Dysfunctional: O que você acha da responsabilidade de tatuar alguém e qual o seu processo junto com seus clientes?
Aurim Ra: Acredito que pelo simples fato de ser um viajante e não ter um estúdio permanente, as pessoas não vêm até mim só por eu ser apenas um tatuador. Mas sim porque primeiro conhecem uma parte do meu trabalho e depois me procuram. Então, quem se tatua comigo sabe geralmente o que faço e o estilo que trabalho. Por isso, sempre crio os desenhos junto com essas pessoas.
Existem clientes que gostam de tatuar meus desenhos já prontos, mas se alguém quer criar algo novo eu também faço. Sinto que isso ajuda na minha inspiração, porque as vezes alguém tem temas novos, personagens, ideias, e essas novas ideias na minha mão tomam um novo rumo.
Dysfunctional: Como funciona essa vida de viajante, tatuador nômade e ainda por cima fazer dinheiro com tudo isso?
Aurim Ra: Acho que nunca tive interesse em ter dinheiro ou ter coisas. Primeiro, o que busco é liberdade. Então consigo viajar e sobreviver, pagar minhas passagens, minha estadia. Talvez não sobre muito dinheiro, mas sinto que estou bem. Simplesmente não tenho coisas, mas ter o meu tempo para mim e para minha arte é algo que me completa muito.
Possuo as coisas que tenho na minha mochila: máquinas para tatuar e os objetos para desenhar. Isso me dá a liberdade suficiente que eu necessito. Creio que quando comecei tinha um pouco mais de medo de errar. É como tudo o que é novo, que aparece em nossa vida. Primeiro temos que aprender e se acostumar, até que esteja bem mais fluído.
Quando comecei a viajar, me custava muito, mas hoje em dia é muito mais fácil. Existem lugares que consigo trabalhar mais e outros que consigo trabalhar menos.
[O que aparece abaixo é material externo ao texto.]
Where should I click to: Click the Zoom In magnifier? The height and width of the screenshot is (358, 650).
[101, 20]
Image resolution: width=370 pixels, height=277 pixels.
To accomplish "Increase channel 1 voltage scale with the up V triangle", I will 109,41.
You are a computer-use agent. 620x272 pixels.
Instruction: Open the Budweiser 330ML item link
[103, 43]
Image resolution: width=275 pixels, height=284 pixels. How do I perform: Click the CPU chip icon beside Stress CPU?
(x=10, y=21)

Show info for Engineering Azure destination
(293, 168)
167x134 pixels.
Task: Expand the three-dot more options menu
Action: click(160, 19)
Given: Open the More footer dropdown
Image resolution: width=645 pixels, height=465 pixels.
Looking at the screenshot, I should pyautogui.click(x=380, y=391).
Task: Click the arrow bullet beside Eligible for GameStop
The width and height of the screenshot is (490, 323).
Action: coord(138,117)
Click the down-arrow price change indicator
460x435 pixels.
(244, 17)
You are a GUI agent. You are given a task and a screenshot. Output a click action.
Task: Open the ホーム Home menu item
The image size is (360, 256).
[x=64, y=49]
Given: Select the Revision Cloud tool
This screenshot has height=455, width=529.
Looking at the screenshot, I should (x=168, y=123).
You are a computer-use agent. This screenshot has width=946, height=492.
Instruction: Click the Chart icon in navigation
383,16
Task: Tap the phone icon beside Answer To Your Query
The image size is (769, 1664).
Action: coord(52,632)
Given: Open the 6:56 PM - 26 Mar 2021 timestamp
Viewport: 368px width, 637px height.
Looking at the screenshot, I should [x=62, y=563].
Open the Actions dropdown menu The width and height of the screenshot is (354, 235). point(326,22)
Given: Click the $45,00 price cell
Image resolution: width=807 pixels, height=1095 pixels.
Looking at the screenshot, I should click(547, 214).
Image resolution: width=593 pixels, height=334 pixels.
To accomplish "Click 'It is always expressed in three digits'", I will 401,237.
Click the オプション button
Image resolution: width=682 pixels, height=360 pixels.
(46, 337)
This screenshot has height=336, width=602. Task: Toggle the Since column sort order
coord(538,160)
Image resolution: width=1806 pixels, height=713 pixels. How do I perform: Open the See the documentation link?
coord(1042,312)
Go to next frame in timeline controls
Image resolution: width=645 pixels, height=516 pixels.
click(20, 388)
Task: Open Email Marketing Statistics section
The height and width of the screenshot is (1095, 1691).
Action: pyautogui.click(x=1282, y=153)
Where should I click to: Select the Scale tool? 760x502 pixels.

Mas sempre tento ocupar meu tempo desenvolvendo minha arte, conhecendo novos artistas, novos lugares e culturas que ajudam a manter o estilo fresco.
Dysfunctional: Por último, como você enxerga o Aurim no futuro?
Aurim Ra: É meio difícil para eu me planejar a longo prazo. Sou uma pessoa que planejo só uns meses a frente, assim não traço planos impossíveis, sabe? E além disso tenho a liberdade de mudar tudo. Já estou há algum tempo viajando, então seria bom também parar. Ao mesmo tempo, cada vez que paro, fico pouco tempo e já quero voltar. Me sinto um pouco preso quando começo a ver sempre a mesma paisagem e ter uma rotina.
As rotinas em geral me cansam um pouco. Ainda que tatuar seja uma, fazer isso por diferentes lugares mantém esse trabalho ‘novo’. Então tenho certeza que estarei viajando no futuro e se, por um acaso, arranjar um lugar fixo, esse não será um lugar permanente, pois sempre estarei em movimento. Quero conseguir me manter assim. Não quero ser um adulto rígido, quero ser um adulto que se mantém aberto na mente, na arte, que consiga desfrutar do tempo e que não tenha ansiedades passadas e angústias futuras. Quero poder desfrutar do aqui e do agora.